MIKO: So they're able to practice out certain scenarios with patients that they might encounter in the real world and be recertified at the same time. It's like practicing in a clinic as well as with your books at the same time that you're certified.

HEYDEN: Exactly. Exactly. Normally when they might go to a CME event of some kind, they would just hear a lecture. They'd sit in and listen to an expert and that would be worthwhile. And we do that as well, in the virtual world, we'll have an expert there who will give a talk. But then we can add this extra oomph by allowing the physicians to have practice with mock patients or standardized patients. And each of those mock patients is an avatar with a real person behind them that has a script, and there's an opportunity for the physician to practice what they just learned with those mock patients and get a feel for that. And then of course, they also get to talk to each other, meet physicians from all over the world. And this last pilot that we did, one of the interesting things was this, it's sort of, this interesting combination of anonymity. Nobody really knows who you are (right?) because you're represented by your avatar, and yet, a real sense of presence and of being there. The avatar becomes sort of an extension of you, and most of the doctors self-reported after the event when we surveyed them, they reported a level of engagement that was quite high and a real sense of shared experience and a certain amount of fun involved in this activity that enriched the experience for them.

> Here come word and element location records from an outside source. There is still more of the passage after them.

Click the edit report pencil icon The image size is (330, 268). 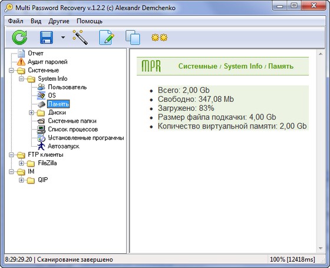[107, 38]
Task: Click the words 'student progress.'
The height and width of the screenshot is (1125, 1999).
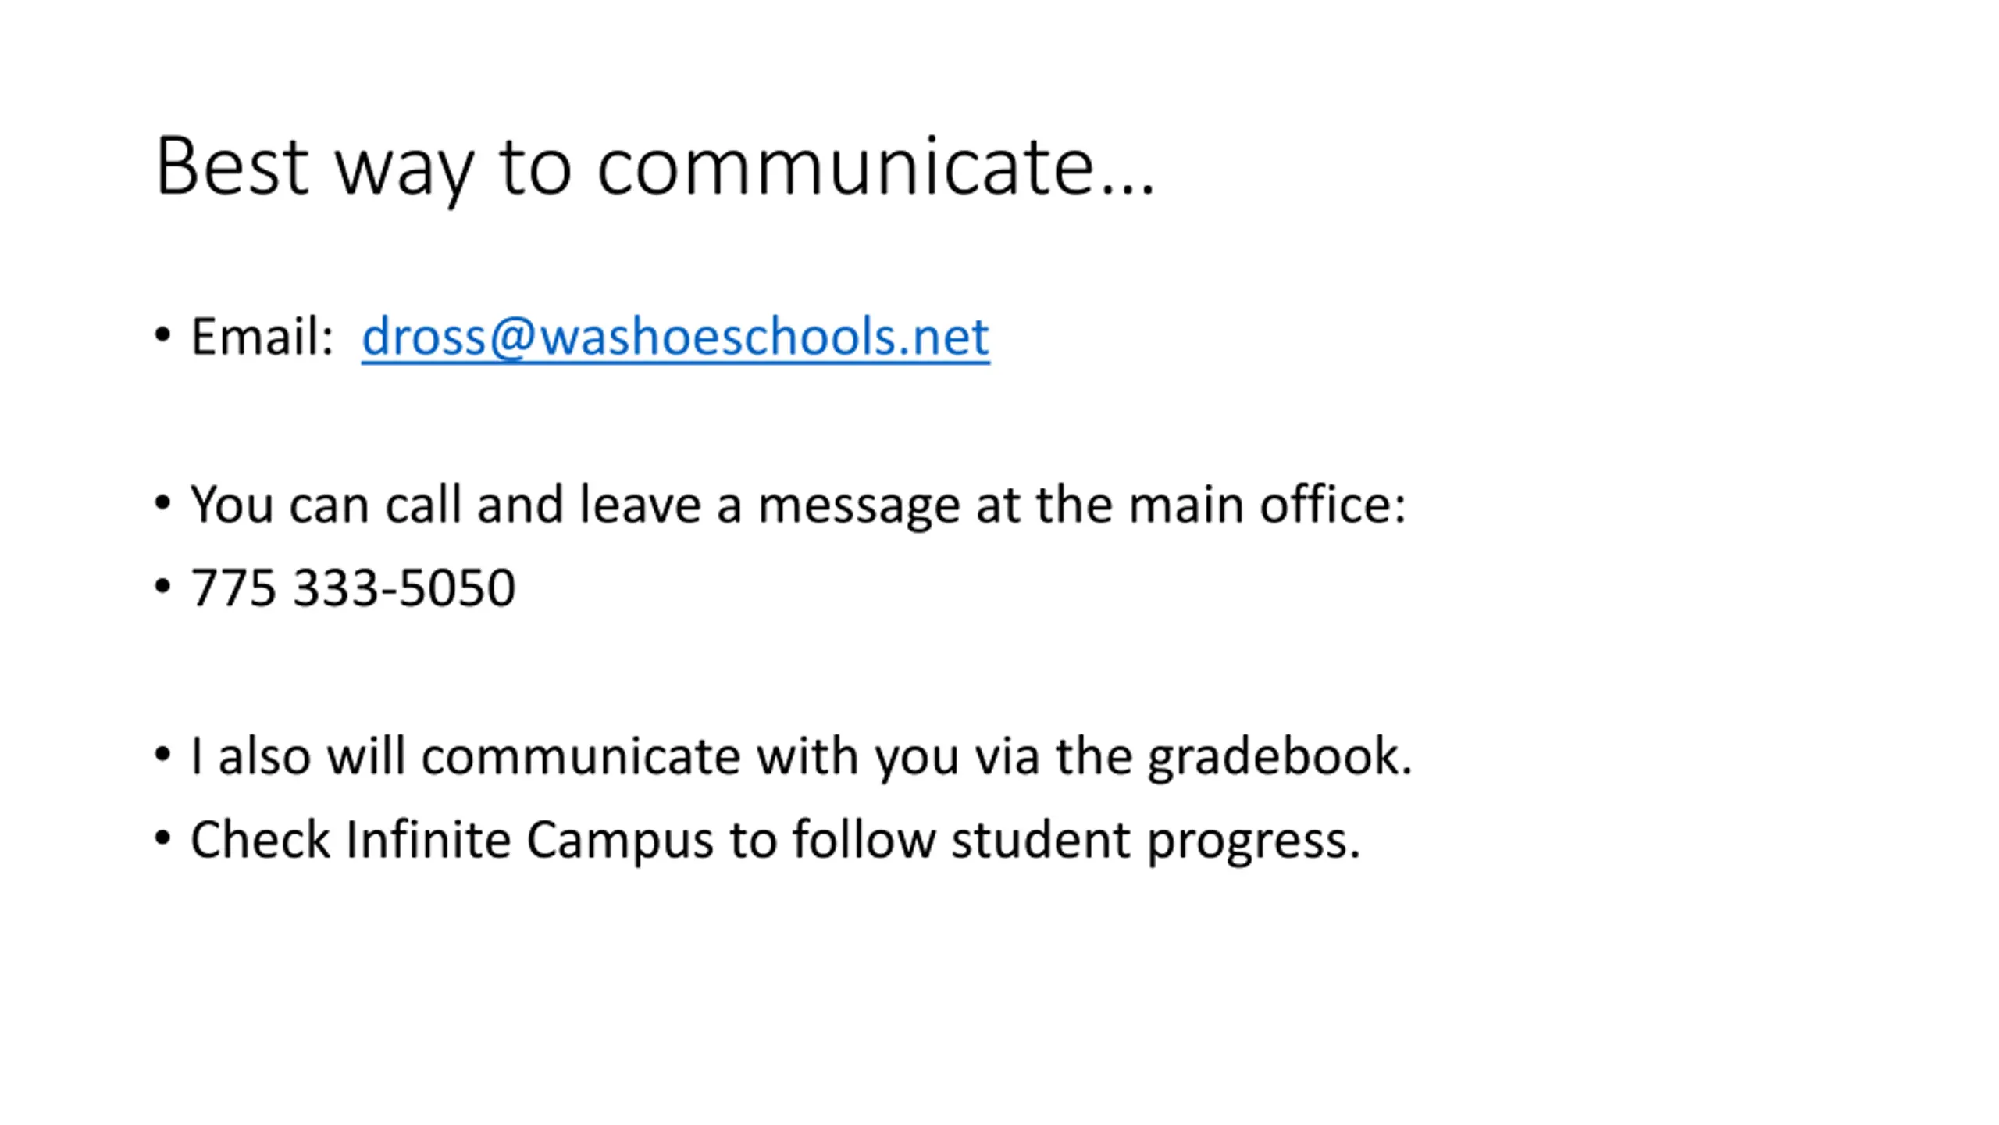Action: click(1156, 840)
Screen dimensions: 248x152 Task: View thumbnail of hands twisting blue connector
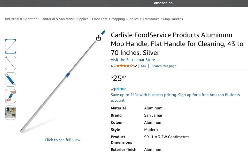pos(11,96)
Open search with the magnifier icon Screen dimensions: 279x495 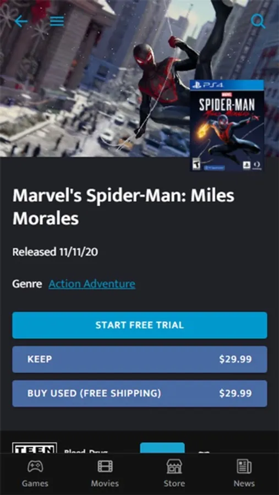[258, 21]
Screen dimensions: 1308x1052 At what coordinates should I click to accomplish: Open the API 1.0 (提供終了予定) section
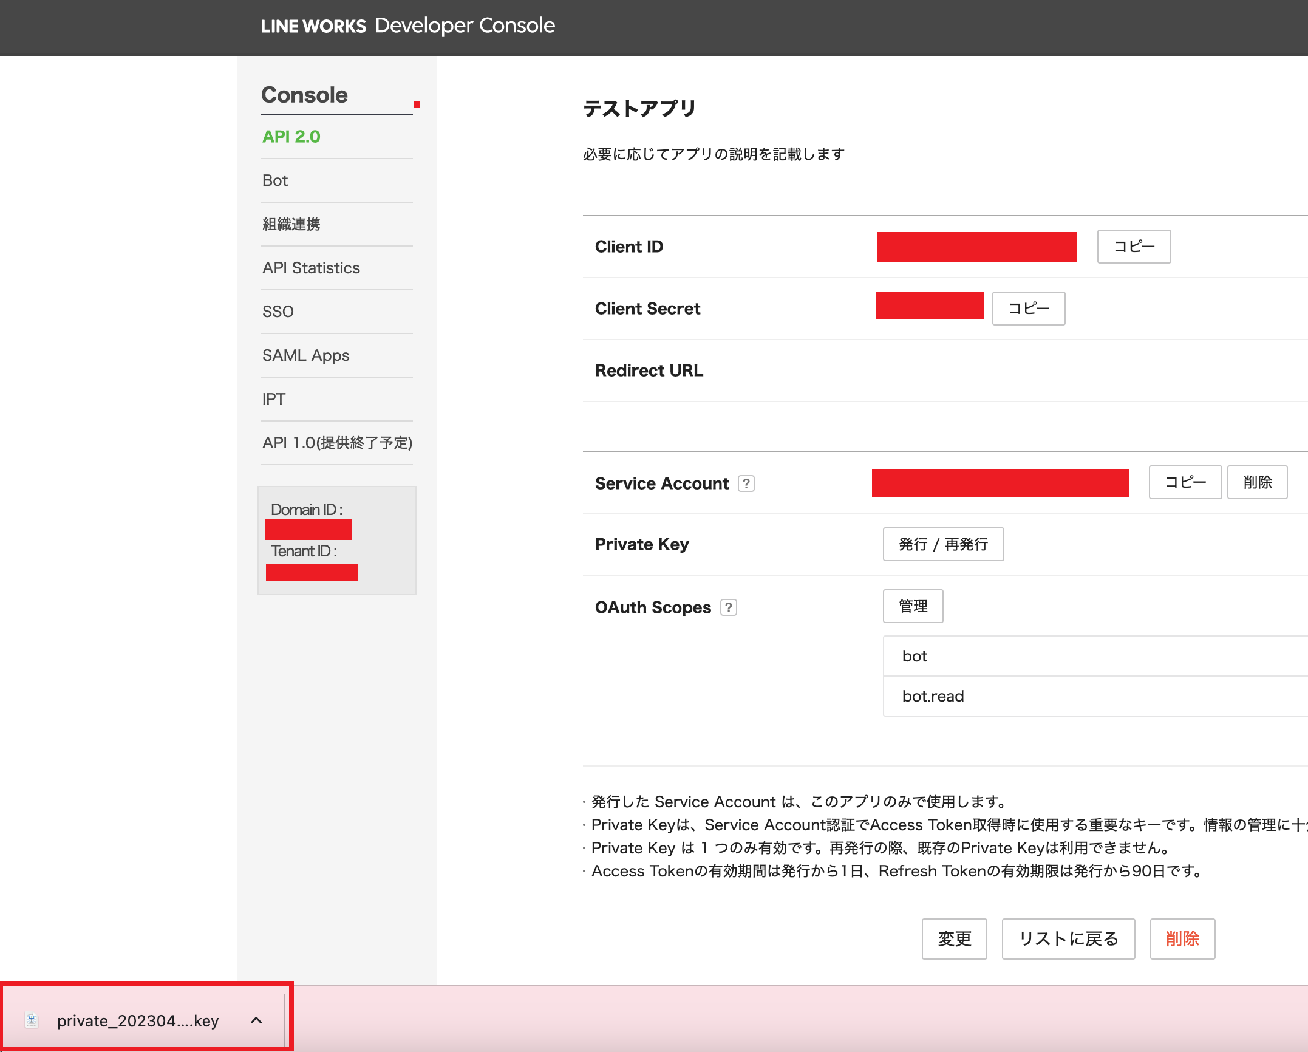(x=336, y=443)
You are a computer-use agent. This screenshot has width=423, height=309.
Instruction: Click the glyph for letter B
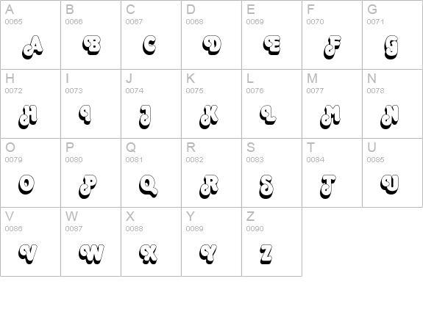[x=92, y=45]
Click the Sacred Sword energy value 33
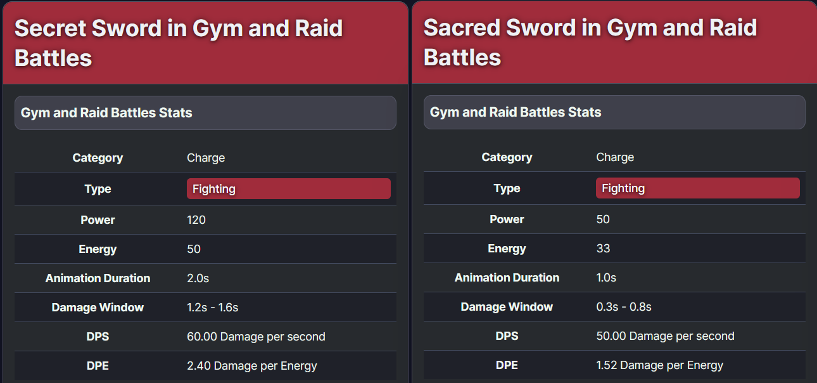This screenshot has width=817, height=383. [x=603, y=249]
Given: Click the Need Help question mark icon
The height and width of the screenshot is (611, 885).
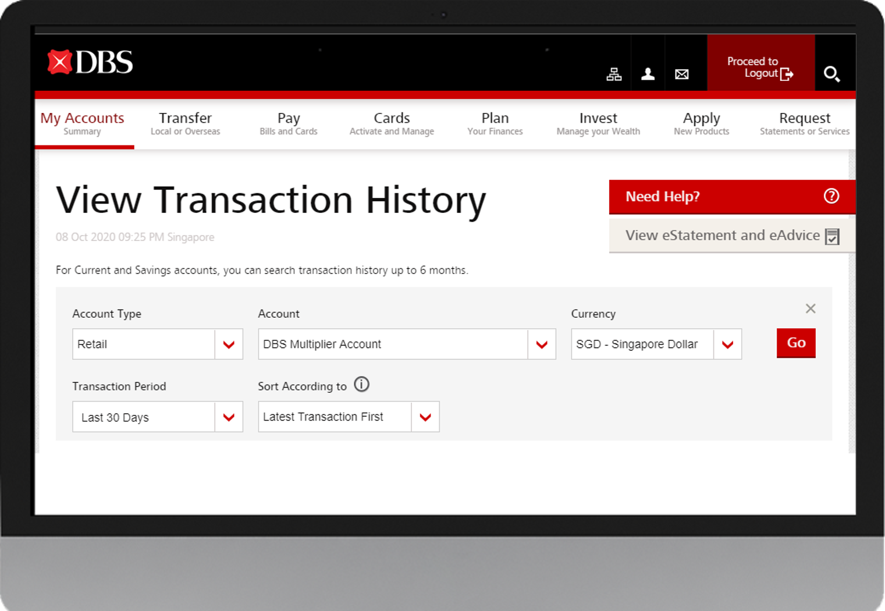Looking at the screenshot, I should pos(831,196).
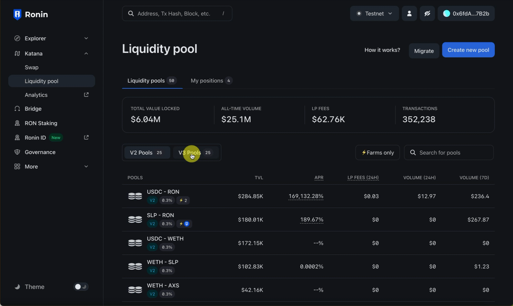The height and width of the screenshot is (306, 513).
Task: Click the USDC - RON pool token icon
Action: [135, 196]
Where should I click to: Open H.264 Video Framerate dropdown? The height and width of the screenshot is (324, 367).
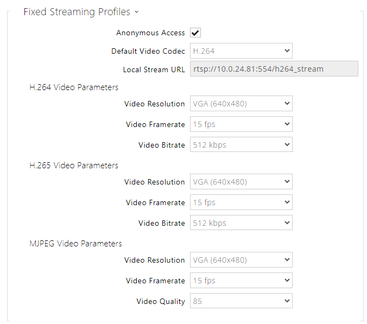[x=241, y=124]
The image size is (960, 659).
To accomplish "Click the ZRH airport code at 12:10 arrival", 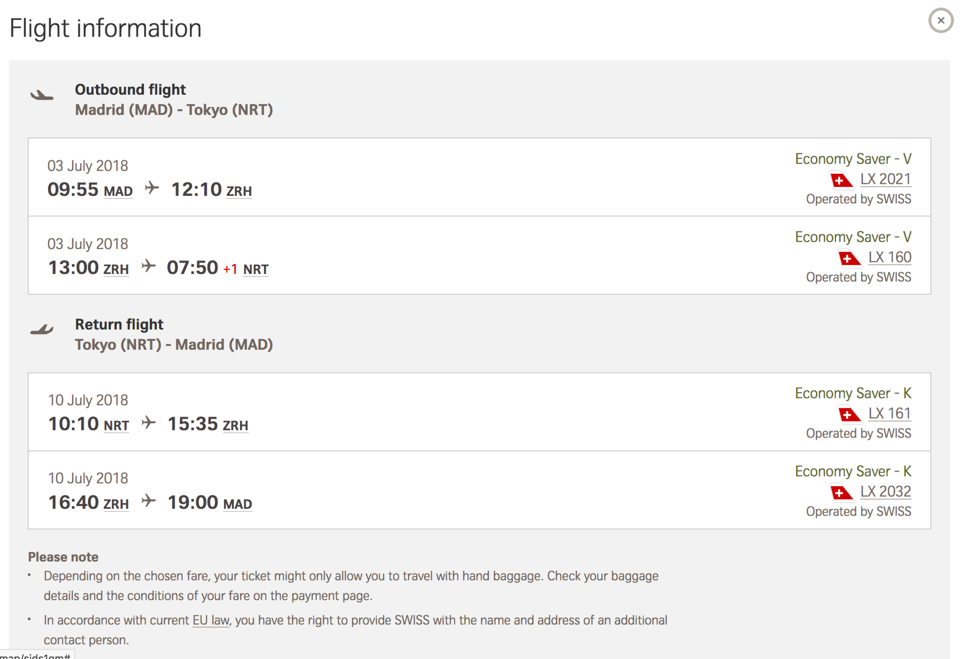I will [x=239, y=191].
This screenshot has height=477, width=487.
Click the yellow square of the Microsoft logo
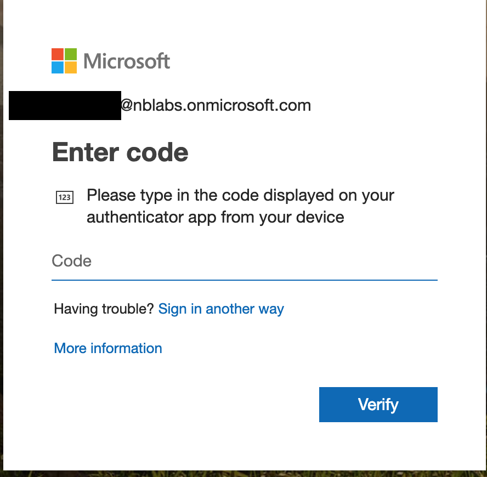[x=71, y=67]

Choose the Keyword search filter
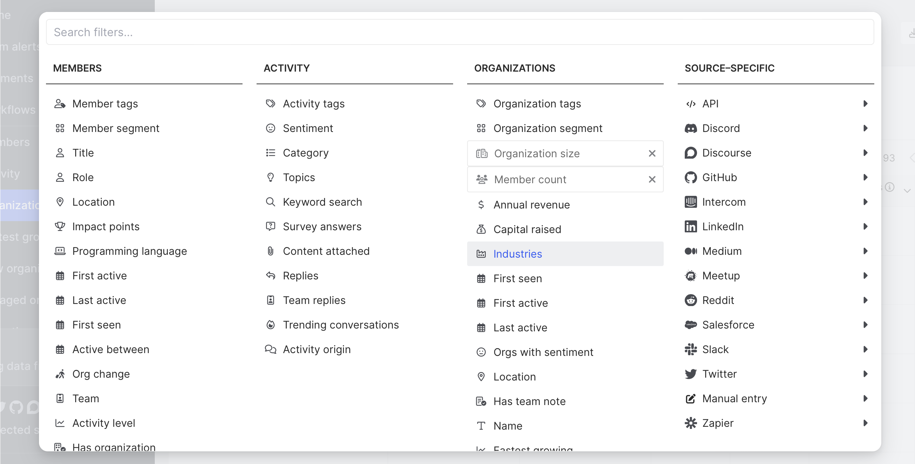(x=322, y=202)
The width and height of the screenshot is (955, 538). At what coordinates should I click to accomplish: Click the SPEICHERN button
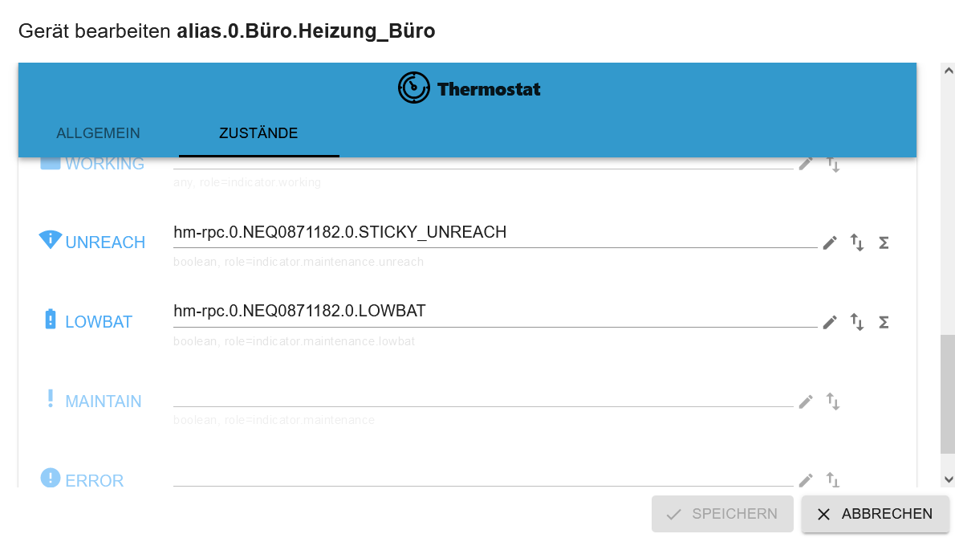click(x=722, y=514)
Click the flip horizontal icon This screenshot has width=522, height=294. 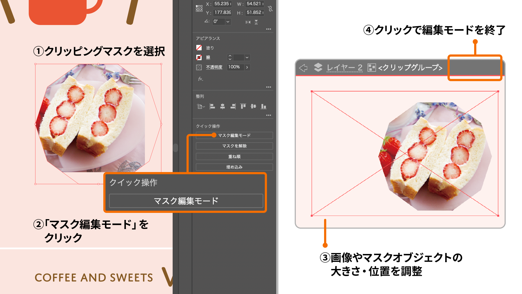tap(248, 22)
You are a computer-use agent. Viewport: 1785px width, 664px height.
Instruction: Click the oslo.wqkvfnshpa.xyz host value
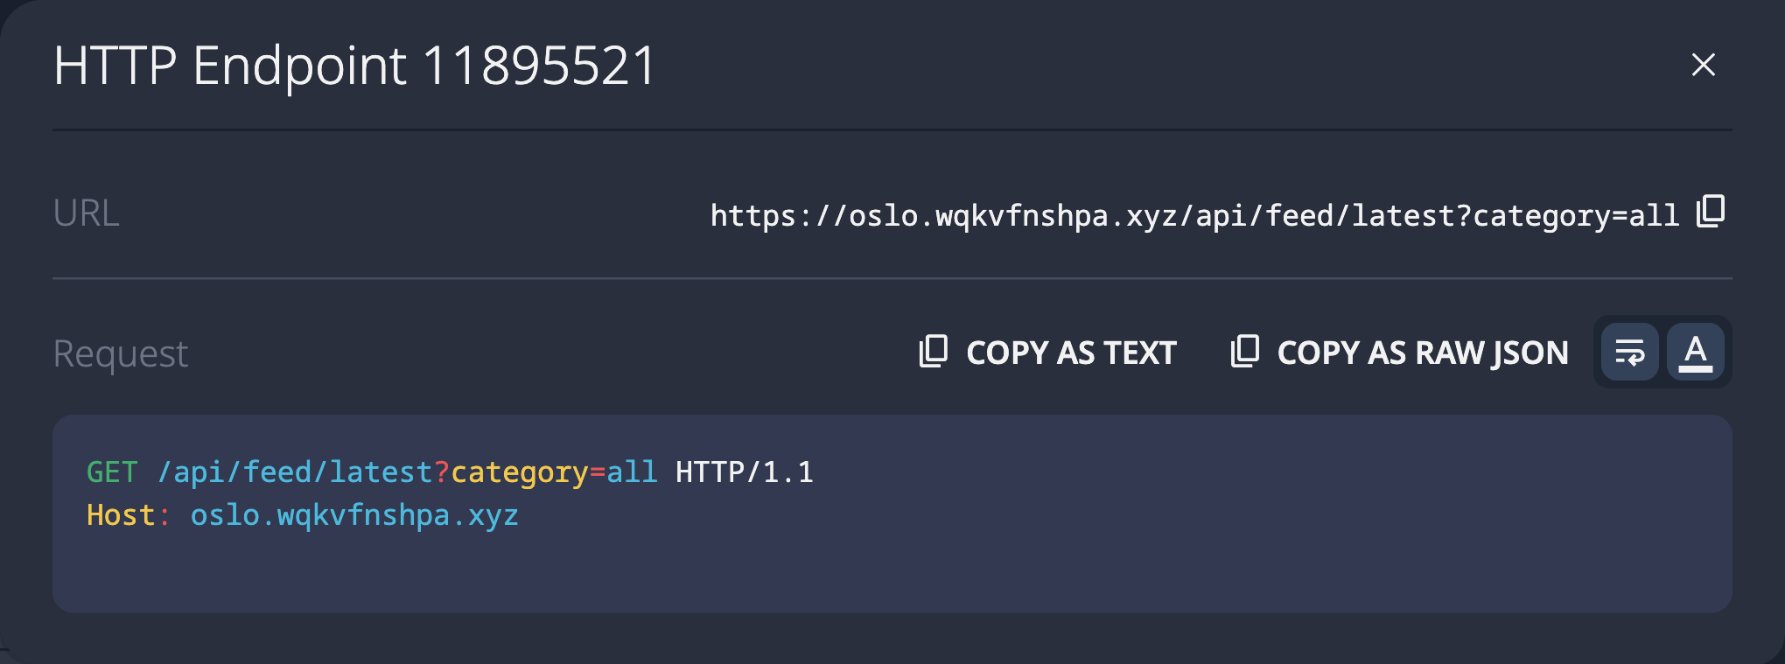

MIKO: I see. So are there any other advantages of having a virtual CME training beyond eliminating the need for travel? Like is there some way that the experience is accessible post hoc?

HEYDEN: Well, a couple of the other advantages are — in addition to meeting other doctors and perhaps being a little bit more forthcoming with your questions and feeling a little more brave about interacting — one of the other things that we can do is we can record the experience. So there's the ability to video record within the virtual world and this is sort of a new burgeoning area referred to as "machinima." It's kind of a portmanteau word between machine and cinema, and that is taking video of things that are happening in Second Life. So we can record the interactions that these doctors have with the mock patients, and they can view them later in order to critique or review their own performance and be reminded about the lessons that they've learned in that CME experience.

MIKO: Especially if a lot of information comes at them quite quickly.

HEYDEN: Exactly, right, exactly. These events are power packed. There's a lot of information coming at them and a lot of things to process and so they have their little machinima video that they can post it online and they can look at later and sort of be reminded of what they learned.

MIKO: What about the student with the electron transport chain? Can she go back and review her experience to solidify maybe when she's studying for the test?

HEYDEN: Absolutely, right. So that installation that I described with the platforms in the sky, that's permanently there and once a student has figured out how to get into the virtual world and has an avatar and so forth, they can go in at any time and replay the experience — do it all over again by themselves or in a group and go back over it. We all know practice makes perfect, so it's good for these students to have these repeated opportunities to try their hand at it.

MIKO: Well, thanks for telling us about science and the virtual world today, Robin, really enjoyed it.

HEYDEN: You're welcome, Ilona, it was a pleasure.